‘One of our best fairs ever’

By Tom Rivers, Editor Posted 1 August 2021 at 10:39 am

Orleans County 4-H Fair ends 6-day run with attendance near 28,000

Photos by Tom Rivers

KNOWLESVILLE – These kids are up high on the Ferris wheel in the midway on Saturday afternoon at the Orleans County 4-H Fair.

It was a bustling week at the fair with attendance well above average at an estimated 27,700. Fair officials consider 25,000 to be busy, but this past week there were lots of people – every day. There weren’t any washouts or oppressive temperatures.

“This was one of our best fairs ever,” said Robert Batt, the executive director of the Cornell Cooperative Extension in Orleans County.

Extension and fair officials were worried about the event the previous week, when big rainstorms turned the grounds into mud. The bridge on Route 31 by the fairgrounds was also closed to traffic, making it difficult for tractor trailers and larger delivery trucks to get to the fairgrounds.

The very popular grease pole event also was knocked off the schedule due to the fair’s insurance provider.

And there were the shifting regulations with Covid-19 to contend with. Covid caused last year’s fair to be shut down.

Batt said a very committed group of fair volunteers, staff and 4-H families worked through all the details and challenges. He said the public was patient, very supportive and grateful for the chance to come out to the fair which operated without crowd capacity limits or other restrictions.

4-H food stands – pie, French fries and the Senior Council stand with hamburgers and soda – also were up at least by 30 percent and had to make unprecedented restock of supplies in mid week.

A hay bale rolling contest gained a following as the week went on. It was at the grease pole area and teams of two needed to roll or push a 700-pound hay bale end-over-end. Here Alden Cayea and Chris Hahn of Medina compete on Saturday. They tried the event each night and qualified for the finals on Saturday. Jeremy Neal, event chairman, keeps an eye on them to make sure they don’t stray off course and get assessed a 10-second violation.

It proved much easier to get together teams of two than teams for the grease pole, which tended to have six to 10 members.

A petting zoo highlighted by a camel was a new addition that proved popular throughout the day.

The Indian River Olde Time Lumberjack Show put on several shows throughout the week.
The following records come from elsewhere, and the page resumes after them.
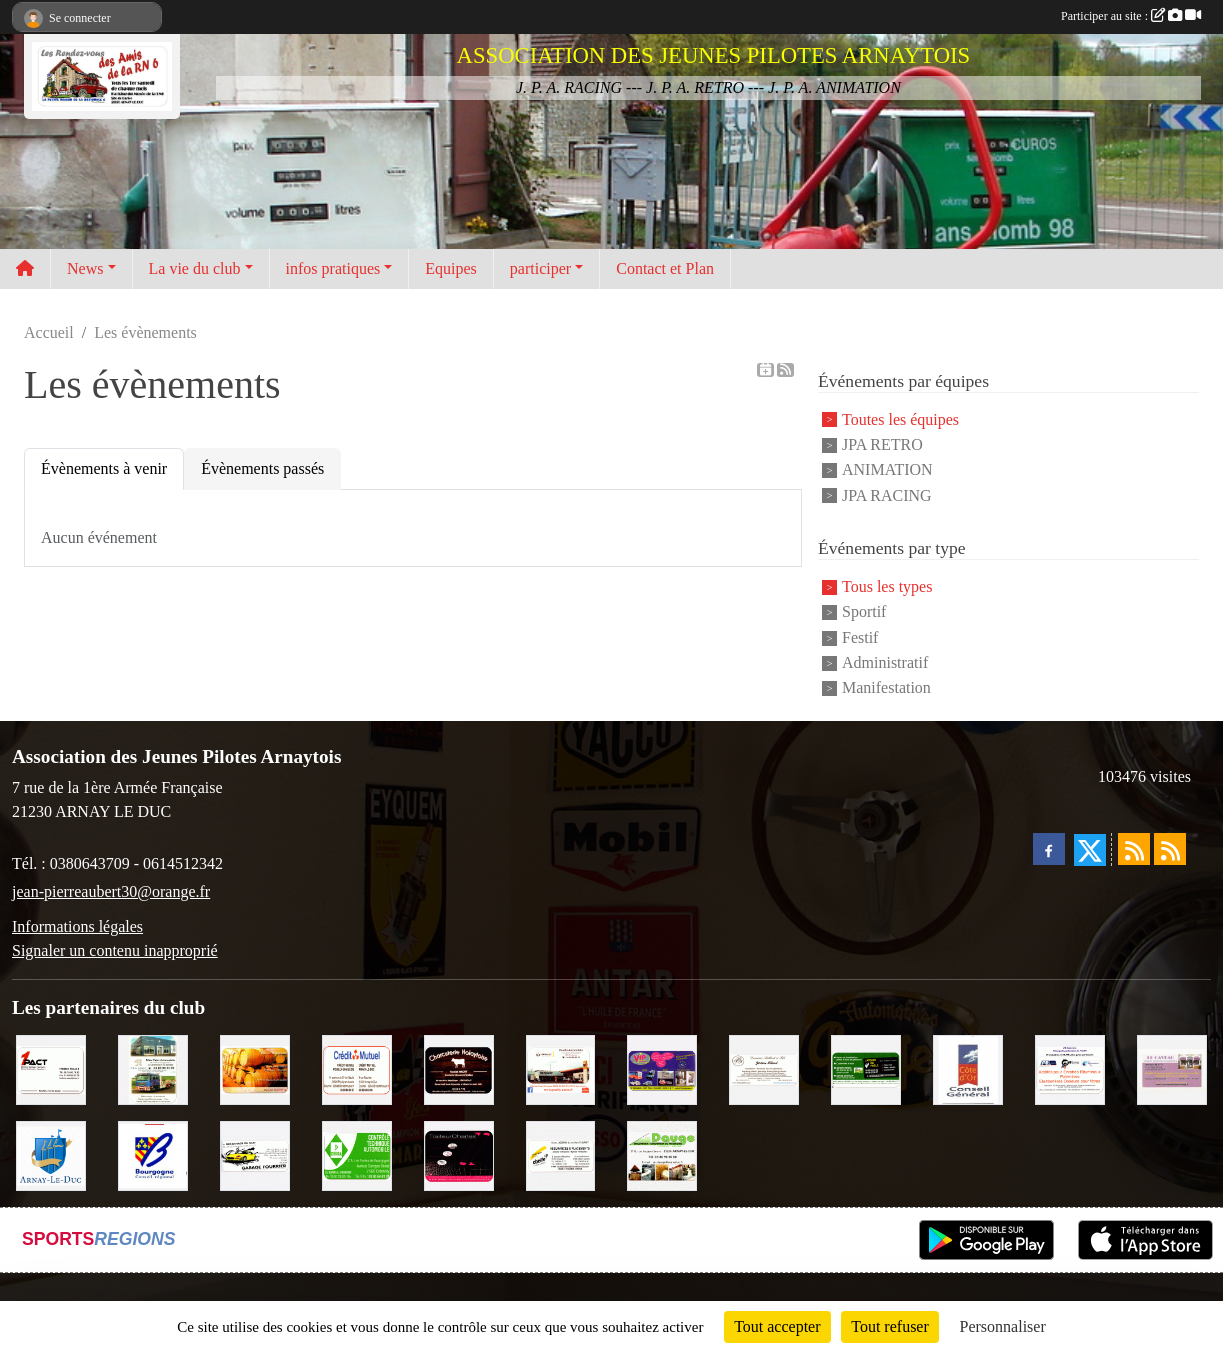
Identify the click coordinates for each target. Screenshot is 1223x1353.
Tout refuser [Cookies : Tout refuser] (890, 1326)
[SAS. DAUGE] (662, 1153)
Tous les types (887, 586)
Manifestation (886, 688)
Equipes (451, 268)
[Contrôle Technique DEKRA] (357, 1153)
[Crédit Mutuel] (357, 1067)
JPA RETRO (882, 444)
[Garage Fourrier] (255, 1153)
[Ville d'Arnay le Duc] (51, 1153)
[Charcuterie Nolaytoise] (459, 1067)
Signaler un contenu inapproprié (115, 950)
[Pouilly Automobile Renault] (561, 1067)
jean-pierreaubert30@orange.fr (111, 891)
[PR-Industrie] (1070, 1067)
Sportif (864, 612)
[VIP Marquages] (662, 1067)
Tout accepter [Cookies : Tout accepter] (777, 1326)
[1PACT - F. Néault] (51, 1067)
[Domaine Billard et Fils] (764, 1067)
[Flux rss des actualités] (1134, 849)
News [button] (85, 268)
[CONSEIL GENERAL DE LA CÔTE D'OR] (968, 1067)
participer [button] (540, 268)
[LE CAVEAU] (1172, 1067)
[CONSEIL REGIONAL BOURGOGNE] (153, 1153)
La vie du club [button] (195, 268)
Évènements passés (262, 468)
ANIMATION (887, 470)
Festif (860, 637)
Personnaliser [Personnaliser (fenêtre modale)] (1003, 1326)
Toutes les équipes (900, 419)
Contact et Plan (665, 268)
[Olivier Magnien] (255, 1067)
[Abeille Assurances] (561, 1153)
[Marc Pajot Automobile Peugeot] (153, 1067)
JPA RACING (887, 495)
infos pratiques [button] (333, 268)
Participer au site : (1131, 16)
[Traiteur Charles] (459, 1153)
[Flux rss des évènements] (1170, 849)
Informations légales (77, 926)
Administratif (885, 662)
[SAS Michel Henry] (866, 1067)
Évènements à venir (104, 468)
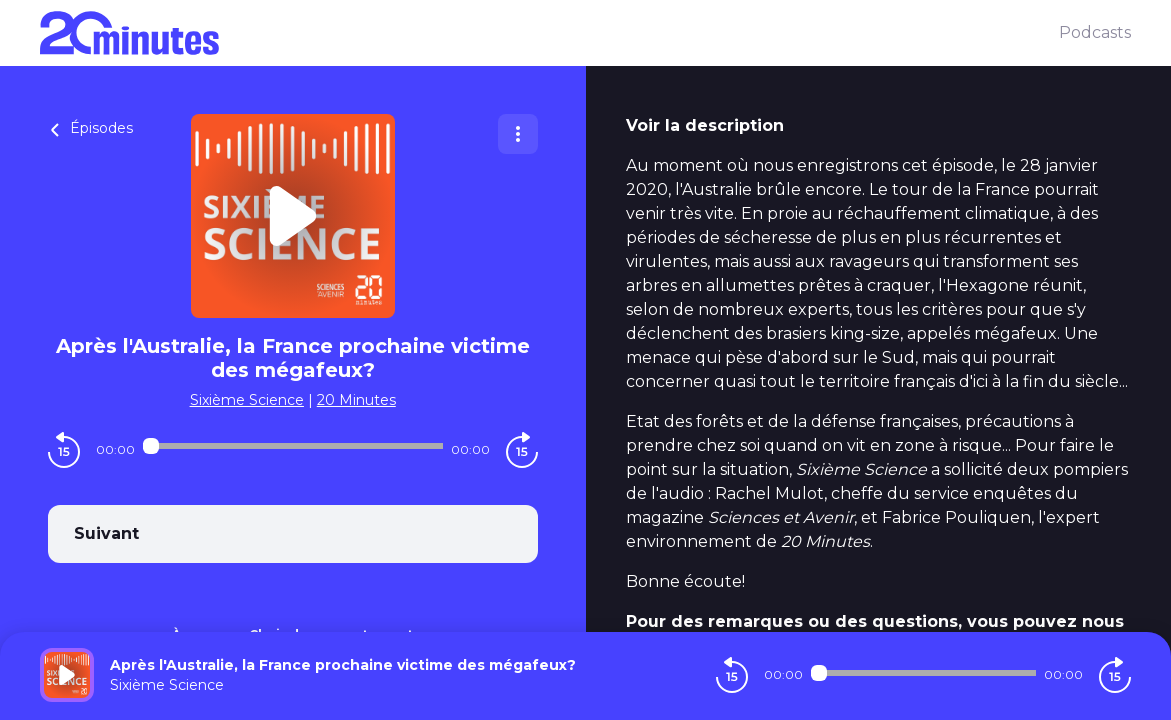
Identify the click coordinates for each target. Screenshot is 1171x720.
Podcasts (1095, 32)
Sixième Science (247, 400)
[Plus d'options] (518, 134)
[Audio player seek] (293, 446)
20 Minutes (356, 400)
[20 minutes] (549, 33)
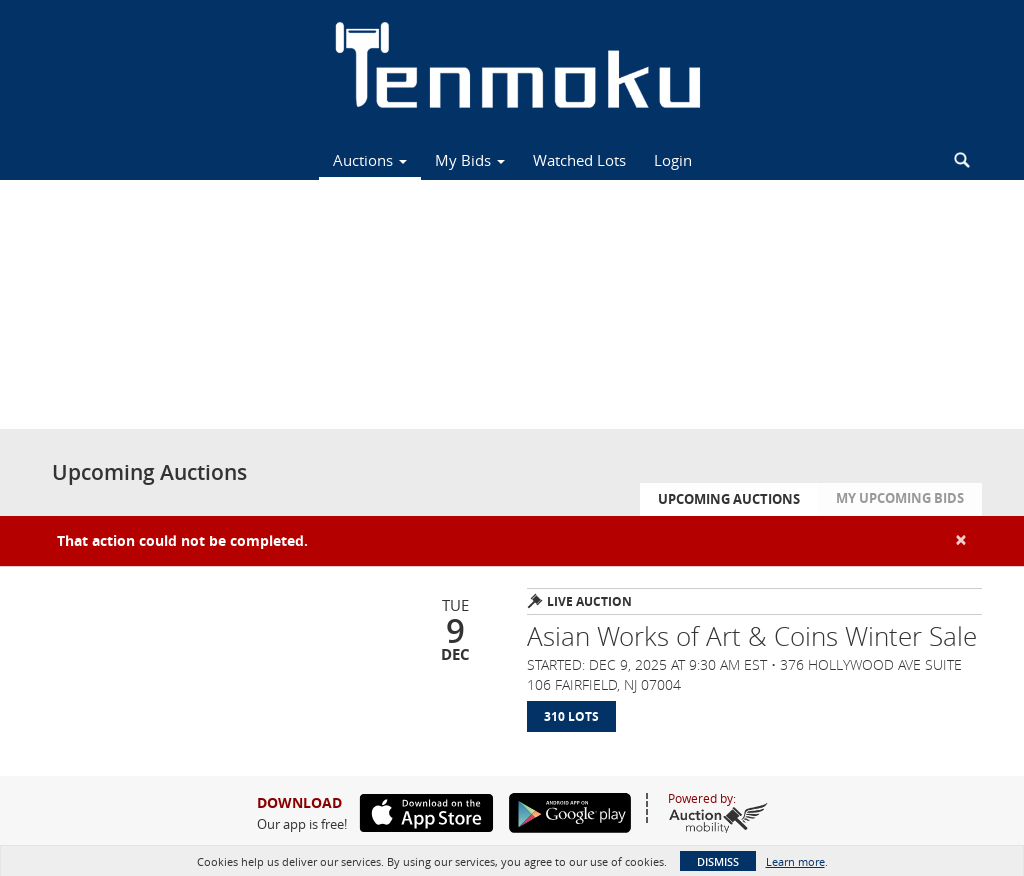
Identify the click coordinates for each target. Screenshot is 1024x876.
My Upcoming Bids (900, 498)
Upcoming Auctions (729, 499)
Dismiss (718, 861)
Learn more (795, 861)
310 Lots (571, 716)
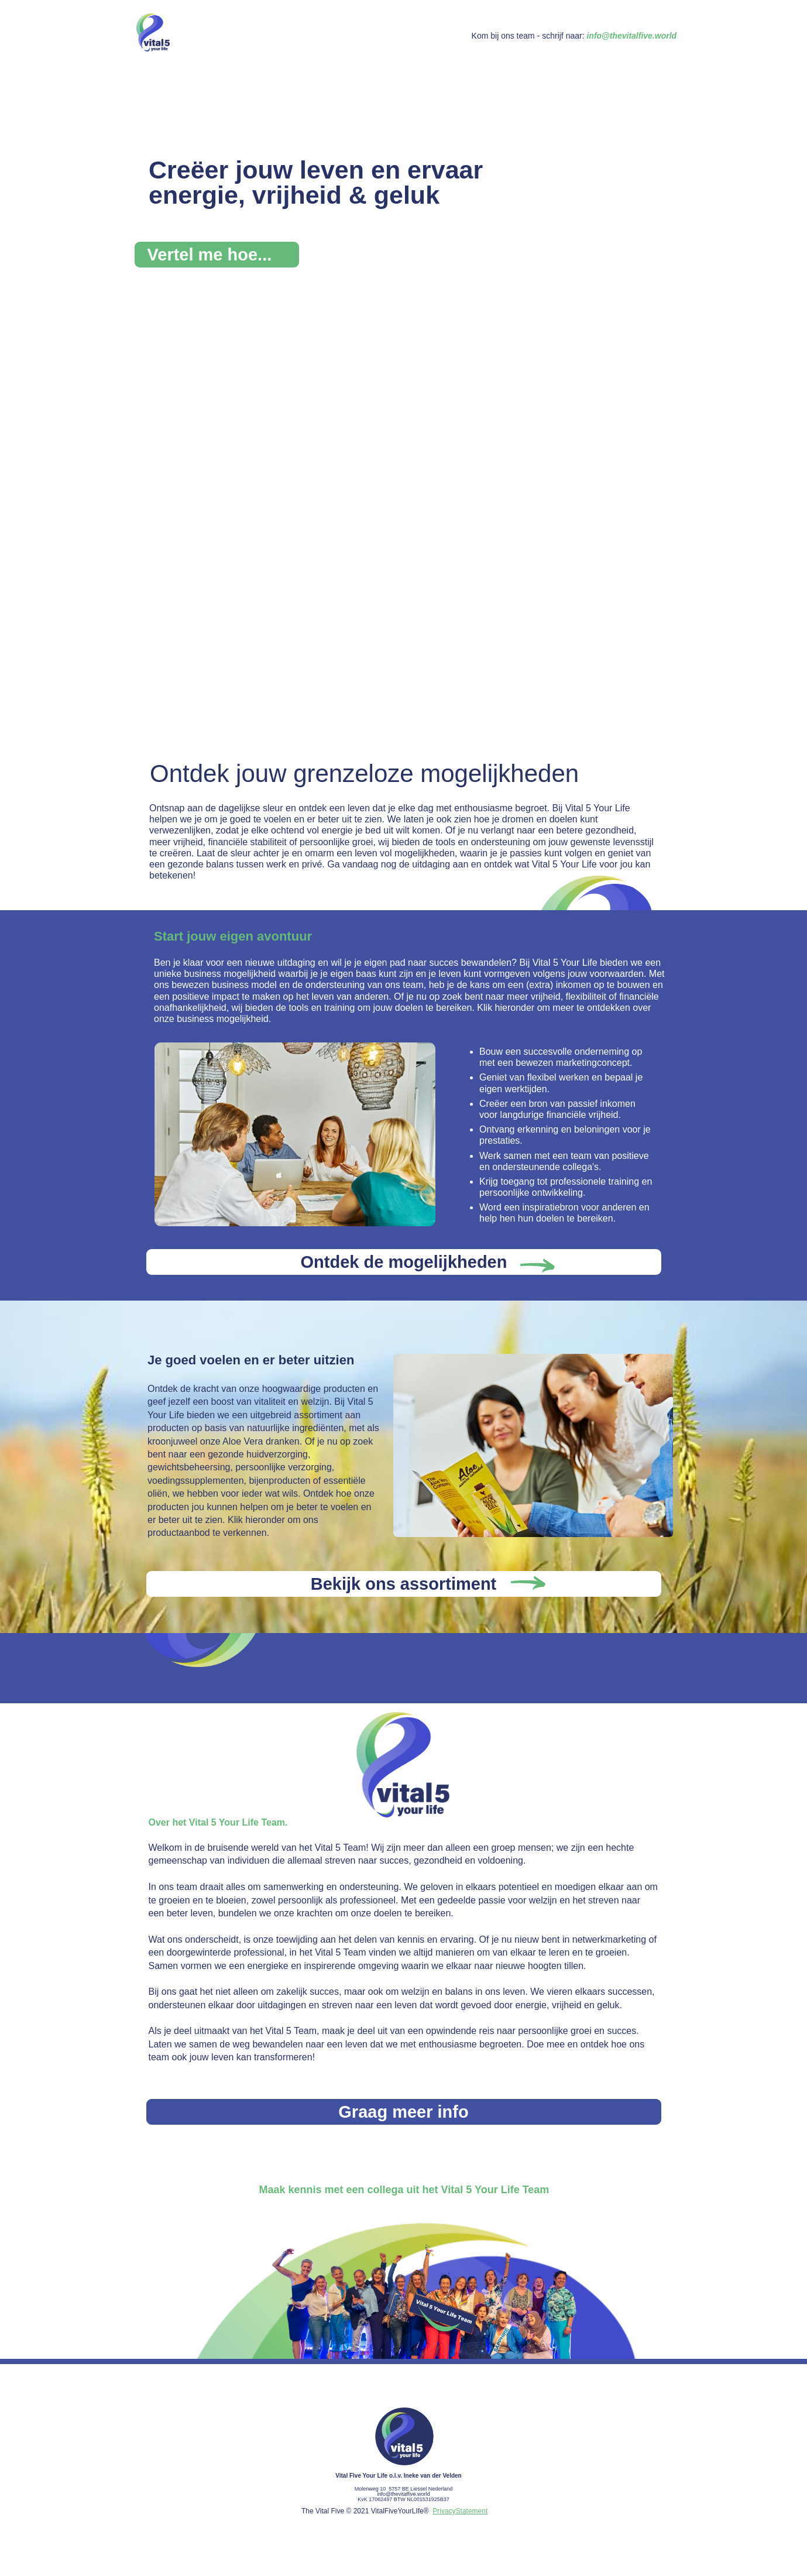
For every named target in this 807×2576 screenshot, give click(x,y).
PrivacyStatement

They were part of a diversified entertainment lineup.

Highway 31 performed some rocking country tunes to close out the fair on Saturday night.

Emma Klaver of Barre competes in a Western horse competition on Saturday where the riders had to race past barrels in a clover leaf pattern.

Levi Loveland, 4, of Kent enjoys a trip on a mini motorcycle at one of the midway rides on Saturday.

His mother, Megan Sorg, said Levi liked seeing the farm animals the most during their visit to the fair.

Ruth Kuipers, 11 , of Byron leads a steer in the show ring during Saturday’s 4-H animal meat auction. The total bids were way over the market price and topped $20,000.